• **WORK TO COMPLETE**:
Can you return the records below exactly as they stand, but only from the first line through the one with "Quiz (175, 2237)"?

(Stored items from a collection)
________

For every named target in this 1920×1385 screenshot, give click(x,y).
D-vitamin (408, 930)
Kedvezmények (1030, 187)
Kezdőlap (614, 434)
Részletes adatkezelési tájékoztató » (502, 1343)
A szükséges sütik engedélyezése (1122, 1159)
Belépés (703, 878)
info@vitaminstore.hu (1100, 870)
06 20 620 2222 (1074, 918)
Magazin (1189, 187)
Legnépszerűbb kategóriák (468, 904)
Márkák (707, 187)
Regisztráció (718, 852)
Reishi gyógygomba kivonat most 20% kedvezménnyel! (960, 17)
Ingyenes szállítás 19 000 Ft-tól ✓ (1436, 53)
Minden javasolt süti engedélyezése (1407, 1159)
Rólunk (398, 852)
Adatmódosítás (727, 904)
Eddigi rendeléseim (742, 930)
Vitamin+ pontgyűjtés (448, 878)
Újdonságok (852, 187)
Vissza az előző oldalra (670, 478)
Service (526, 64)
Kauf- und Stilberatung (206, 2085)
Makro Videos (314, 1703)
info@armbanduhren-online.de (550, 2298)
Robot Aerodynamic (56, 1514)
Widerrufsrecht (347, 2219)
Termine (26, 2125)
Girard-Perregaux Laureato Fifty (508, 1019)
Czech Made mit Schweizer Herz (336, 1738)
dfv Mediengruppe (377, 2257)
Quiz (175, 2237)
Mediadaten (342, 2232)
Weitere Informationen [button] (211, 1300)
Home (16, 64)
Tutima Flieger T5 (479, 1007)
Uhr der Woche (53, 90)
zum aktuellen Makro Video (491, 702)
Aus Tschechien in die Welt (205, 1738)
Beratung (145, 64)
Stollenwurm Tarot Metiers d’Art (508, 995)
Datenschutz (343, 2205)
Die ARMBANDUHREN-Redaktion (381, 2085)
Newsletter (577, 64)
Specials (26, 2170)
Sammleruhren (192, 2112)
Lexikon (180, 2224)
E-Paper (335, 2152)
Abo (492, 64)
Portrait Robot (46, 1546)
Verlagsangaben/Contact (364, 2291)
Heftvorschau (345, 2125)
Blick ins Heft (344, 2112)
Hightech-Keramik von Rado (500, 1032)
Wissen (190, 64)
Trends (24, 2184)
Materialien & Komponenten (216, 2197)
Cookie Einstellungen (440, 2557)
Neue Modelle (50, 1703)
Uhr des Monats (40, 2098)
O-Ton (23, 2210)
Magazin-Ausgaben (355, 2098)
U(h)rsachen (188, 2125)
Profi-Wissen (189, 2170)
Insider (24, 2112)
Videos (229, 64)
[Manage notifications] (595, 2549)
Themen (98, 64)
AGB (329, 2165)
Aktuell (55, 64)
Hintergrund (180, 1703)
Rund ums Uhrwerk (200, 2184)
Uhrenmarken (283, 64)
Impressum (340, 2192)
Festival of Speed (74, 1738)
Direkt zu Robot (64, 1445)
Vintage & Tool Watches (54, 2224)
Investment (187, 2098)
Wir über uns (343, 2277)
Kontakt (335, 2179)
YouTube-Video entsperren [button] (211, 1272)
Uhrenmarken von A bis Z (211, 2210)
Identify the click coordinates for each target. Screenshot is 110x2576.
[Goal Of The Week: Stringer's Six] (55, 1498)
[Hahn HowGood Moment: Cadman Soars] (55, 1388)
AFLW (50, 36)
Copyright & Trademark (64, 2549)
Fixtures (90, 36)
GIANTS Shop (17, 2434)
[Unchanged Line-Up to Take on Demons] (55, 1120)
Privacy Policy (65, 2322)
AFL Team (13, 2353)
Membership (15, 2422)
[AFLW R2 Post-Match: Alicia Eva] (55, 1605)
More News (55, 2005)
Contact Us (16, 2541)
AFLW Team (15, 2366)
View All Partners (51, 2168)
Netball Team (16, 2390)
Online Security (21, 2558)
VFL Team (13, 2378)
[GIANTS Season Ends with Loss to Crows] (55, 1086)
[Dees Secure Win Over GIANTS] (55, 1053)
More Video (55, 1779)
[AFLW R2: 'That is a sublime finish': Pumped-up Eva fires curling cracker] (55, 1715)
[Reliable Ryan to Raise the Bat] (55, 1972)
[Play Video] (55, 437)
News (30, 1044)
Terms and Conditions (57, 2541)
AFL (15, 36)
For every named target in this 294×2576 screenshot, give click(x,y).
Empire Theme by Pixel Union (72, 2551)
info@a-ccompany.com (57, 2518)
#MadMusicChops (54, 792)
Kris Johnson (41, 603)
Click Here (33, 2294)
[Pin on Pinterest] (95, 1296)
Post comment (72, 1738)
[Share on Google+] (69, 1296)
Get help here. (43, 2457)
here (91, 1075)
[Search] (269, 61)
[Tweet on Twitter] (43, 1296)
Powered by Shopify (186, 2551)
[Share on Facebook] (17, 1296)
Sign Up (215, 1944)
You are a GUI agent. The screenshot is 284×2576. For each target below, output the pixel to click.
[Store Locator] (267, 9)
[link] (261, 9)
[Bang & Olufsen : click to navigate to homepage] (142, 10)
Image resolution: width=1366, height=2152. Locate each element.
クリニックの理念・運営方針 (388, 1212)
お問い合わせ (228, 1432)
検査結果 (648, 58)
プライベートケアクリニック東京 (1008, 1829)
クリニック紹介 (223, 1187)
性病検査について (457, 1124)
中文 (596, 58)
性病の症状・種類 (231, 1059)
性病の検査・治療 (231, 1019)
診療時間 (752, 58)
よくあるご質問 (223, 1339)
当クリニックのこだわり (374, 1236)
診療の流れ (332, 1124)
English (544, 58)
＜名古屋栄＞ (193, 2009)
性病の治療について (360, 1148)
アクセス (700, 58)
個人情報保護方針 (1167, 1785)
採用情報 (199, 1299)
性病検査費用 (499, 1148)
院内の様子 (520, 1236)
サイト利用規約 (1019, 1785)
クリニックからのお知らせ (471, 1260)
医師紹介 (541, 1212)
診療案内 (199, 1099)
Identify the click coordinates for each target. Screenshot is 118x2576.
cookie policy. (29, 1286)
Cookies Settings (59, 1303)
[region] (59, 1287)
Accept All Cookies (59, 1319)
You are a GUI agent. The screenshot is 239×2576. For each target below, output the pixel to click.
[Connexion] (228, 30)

________

• **YOUR RESPONSE**:
For every named target in this 1920×1385 screenshot, give click(x,y).
D-vitamin (408, 930)
Kedvezmények (1030, 187)
Kezdőlap (614, 434)
Részletes adatkezelési tájékoztató » (502, 1343)
A szükséges sütik engedélyezése (1122, 1159)
Belépés (703, 878)
info@vitaminstore.hu (1100, 870)
06 20 620 2222 (1074, 918)
Magazin (1189, 187)
Legnépszerűbb kategóriák (468, 904)
Márkák (707, 187)
Regisztráció (718, 852)
Reishi gyógygomba kivonat most 20% kedvezménnyel! (960, 17)
Ingyenes szállítás 19 000 Ft-tól ✓ (1436, 53)
Minden javasolt süti engedélyezése (1407, 1159)
Rólunk (398, 852)
Adatmódosítás (727, 904)
Eddigi rendeléseim (742, 930)
Vitamin+ pontgyűjtés (448, 878)
Újdonságok (852, 187)
Vissza az előző oldalra (670, 478)
Service (526, 64)
Kauf- und Stilberatung (206, 2085)
Makro Videos (314, 1703)
info@armbanduhren-online.de (550, 2298)
Robot Aerodynamic (56, 1514)
Widerrufsrecht (347, 2219)
Termine (26, 2125)
Girard-Perregaux Laureato Fifty (508, 1019)
Czech Made mit Schweizer Herz (336, 1738)
dfv Mediengruppe (377, 2257)
Quiz (175, 2237)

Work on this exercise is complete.